* **Challenge**
Carry on the HifiGAN module documentation below, picking up after its final line.

* **Text shown**

>> start

The generator outputs

remove_weight_norm()[source]: This functions removes weight normalization during inference.

inference(c, padding=True)[source]

The inference function performs a padding and runs the forward method.

Parameters:

c (torch.Tensor (batch, channel, time)) – feature input tensor.
padding (bool) – Whether to pad tensor before forward.

Return type:

The generator outputs

class speechbrain.lobes.models.HifiGAN.VariancePredictor(encoder_embed_dim, var_pred_hidden_dim, var_pred_kernel_size, var_pred_dropout)[source]

Bases: Module

Variance predictor inspired from FastSpeech2

Parameters:

encoder_embed_dim (int) – number of input tensor channels.
var_pred_hidden_dim (int) – size of hidden channels for the convolutional layers.
var_pred_kernel_size (int) – size of the convolution filter in each layer.
var_pred_dropout (float) – dropout probability of each layer.

Example

>>> inp_tensor = torch.rand([4, 80, 128])
>>> duration_predictor = VariancePredictor(
...     encoder_embed_dim=128,
...     var_pred_hidden_dim=128,
...     var_pred_kernel_size=3,
...     var_pred_dropout=0.5,
... )
>>> out_tensor = duration_predictor(inp_tensor)
>>> out_tensor.shape
torch.Size([4, 80])

forward(x)[source]

Parameters:: x (torch.Tensor (batch, channel, time)) – feature input tensor.

>> end

* **Dataset records**
>> start

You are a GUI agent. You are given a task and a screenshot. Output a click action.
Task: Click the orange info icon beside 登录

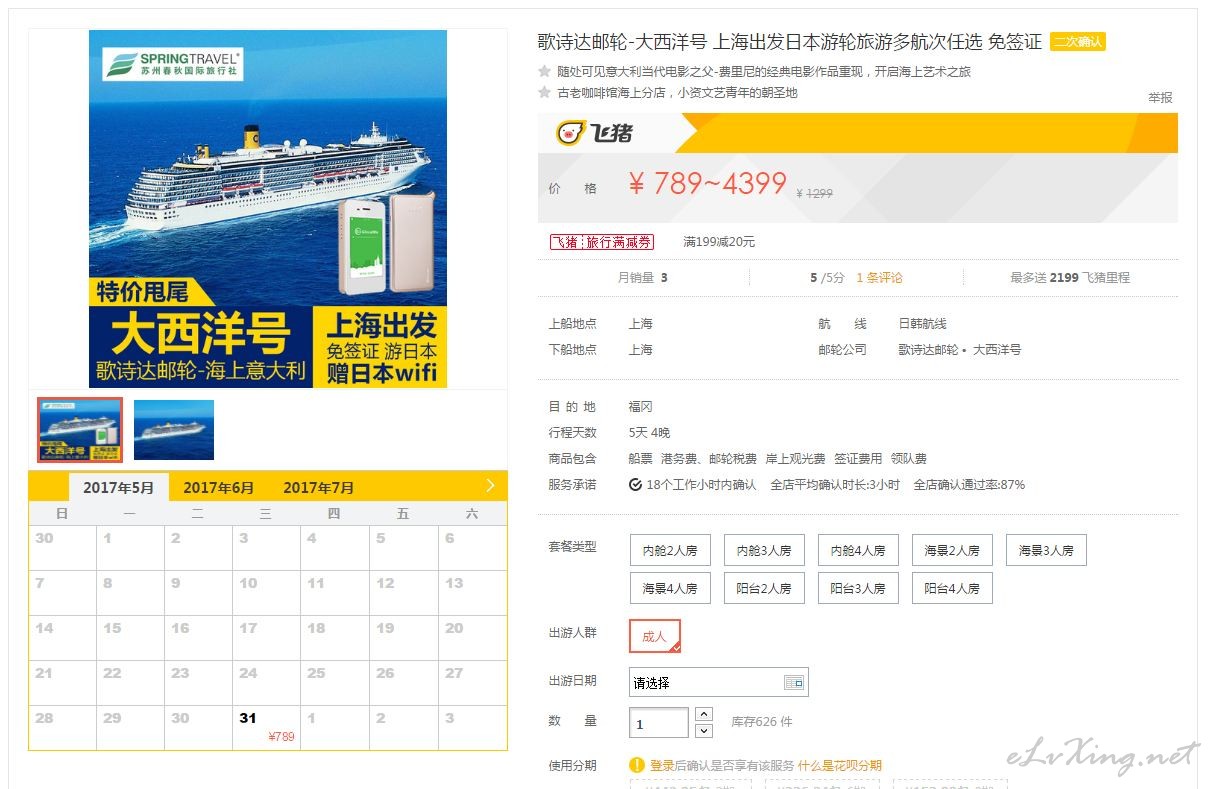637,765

>> end
>> start

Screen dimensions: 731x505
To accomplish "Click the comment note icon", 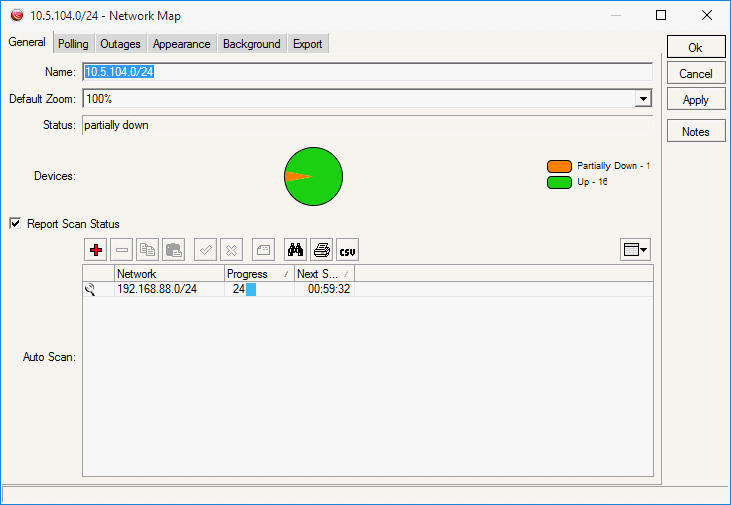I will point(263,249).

>> end

* **Result**
Return type:: Variance predictor output

class speechbrain.lobes.models.HifiGAN.UnitHifiganGenerator(in_channels, out_channels, resblock_type, resblock_dilation_sizes, resblock_kernel_sizes, upsample_kernel_sizes, upsample_initial_channel, upsample_factors, inference_padding=5, cond_channels=0, conv_post_bias=True, vocab_size=100, embedding_dim=128, attn_dim=128, duration_predictor=False, var_pred_hidden_dim=128, var_pred_kernel_size=3, var_pred_dropout=0.5, multi_speaker=False, normalize_speaker_embeddings=False, skip_token_embedding=False, pooling_type='attention')[source]

Bases: HifiganGenerator

The UnitHiFiGAN generator takes discrete speech tokens as input. The generator is adapted to support bitrate scalability training. For more details, refer to: https://arxiv.org/abs/2406.10735.

Parameters:

in_channels (int) – number of input tensor channels.
out_channels (int) – number of output tensor channels.
resblock_type (str) – type of the ResBlock. ‘1’ or ‘2’.
resblock_dilation_sizes (List[List[int]]) – list of dilation values in each layer of a ResBlock.
resblock_kernel_sizes (List[int]) – list of kernel sizes for each ResBlock.
upsample_kernel_sizes (List[int]) – list of kernel sizes for each transposed convolution.
upsample_initial_channel (int) – number of channels for the first upsampling layer. This is divided by 2 for each consecutive upsampling layer.
upsample_factors (List[int]) – upsampling factors (stride) for each upsampling layer.
inference_padding (int) – constant padding applied to the input at inference time. Defaults to 5.
cond_channels (int) – Whether to add a conv to the front
conv_post_bias (bool) – Whether to add a bias to the last conv
vocab_size (int) – size of the dictionary of embeddings.
embedding_dim (int) – size of each embedding vector.
attn_dim (int) – size of attention dimension.
duration_predictor (bool) – enable duration predictor module.
var_pred_hidden_dim (int) – size of hidden channels for the convolutional layers of the duration predictor.
var_pred_kernel_size (int) – size of the convolution filter in each layer of the duration predictor.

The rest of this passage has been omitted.